Соколов сидел молча, глаза открыл шире рта. Жена его, Мария, не могла ни шевелиться, ни говорить, до того ее сильно избили. Привязали, только чтоб со стула не упала.
– Одного брата мы не нашли. Где он?
– Не знаю, – повторил упертый Соколов.
– А жена знает?
– Нет.

Следователь достал из черного портфеля потрескавшейся кожи деревянный ящик. Открыл ящик, достал маленький ножик.

– Мы можем поиграть иначе. Кто тебе дороже, мужик – предатель Отчизны, или твоя родная жена, от которой у тебя чудная двойня?
– Конечно, жена. Но я не знаю!..
И вновь Соколов не договорил. Следователь уже метнул маленький ножик и тот впился Марии Соколовой в плечо. Та замычала и задергалась, но кляп и наручники не давали ей воли.
– Жена или предатель? – повторил следователь.
– Жена! Жена! Господи, не надо!
Следователь метнул еще нож. Он попал в ногу, жена громко замычала от боли, Соколов громко закричал «Не надо!», охранник сдавленно сказал «хы-хы».

– Я ничего не знаю, прошу вас, господин следователь, прекратите! Я не знаю, где этот второй брат, клянусь! Да, я сознаюсь, что финансировал революцию, что купил этот дом и скрывал семью не потому, что Дима был мне друг, а потому, что я был за них! Но прошу вас, вы же человек и защищаете, как сами думаете, человечную Отчизну! Прошу, хватит!

Третий нож влетел в плечо. Жена замычала от боли, Соколов продолжил кричать, охранник продолжил посмеиваться.
– Четвертый влетит в грудь.
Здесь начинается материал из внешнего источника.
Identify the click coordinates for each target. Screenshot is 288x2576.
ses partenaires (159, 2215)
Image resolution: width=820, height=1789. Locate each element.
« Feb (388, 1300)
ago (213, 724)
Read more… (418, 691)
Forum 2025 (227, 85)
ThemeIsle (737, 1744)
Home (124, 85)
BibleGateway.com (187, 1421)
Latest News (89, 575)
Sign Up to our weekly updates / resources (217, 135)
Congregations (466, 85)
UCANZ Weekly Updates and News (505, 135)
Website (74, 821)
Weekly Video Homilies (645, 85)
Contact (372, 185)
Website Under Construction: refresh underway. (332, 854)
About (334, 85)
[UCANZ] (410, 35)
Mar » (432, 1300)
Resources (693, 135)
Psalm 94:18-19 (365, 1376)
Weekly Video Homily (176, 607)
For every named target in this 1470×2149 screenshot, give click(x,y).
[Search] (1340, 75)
Хочешь потом на шрамы вместо сисек смотреть, Соколов? – спросил следователь, все так же невозмутимо.
– Я НИЧЕГО НЕ ЗНАЮ! – закричал Соколов так, будто это в него летел четвертый нож.
А он действительно попал в грудь.
Мычание, крики, смех.

Пока летели другие два ножа, что вонзились во вторую грудь и в щеку, Соколов еще пытался повторять, что ничего не знает, но потом стал придумывать разные сценарии, куда второй брат его друга Димы мог деться. Все эти сценарии следователь отвергал и продолжал метать ножи, играючи, позевывая.
В конце концов, следователю все это надоело, он перестал слушать глупого, как он считал, заключенного и принялся закидывать его жену ножами до смерти. Когда она наконец умерла от множества ран, болевого шока и кровопотери, из нее торчал уже двадцать один нож – еще четыре просто выпали из тела. Следователь ни разу не промахнулся.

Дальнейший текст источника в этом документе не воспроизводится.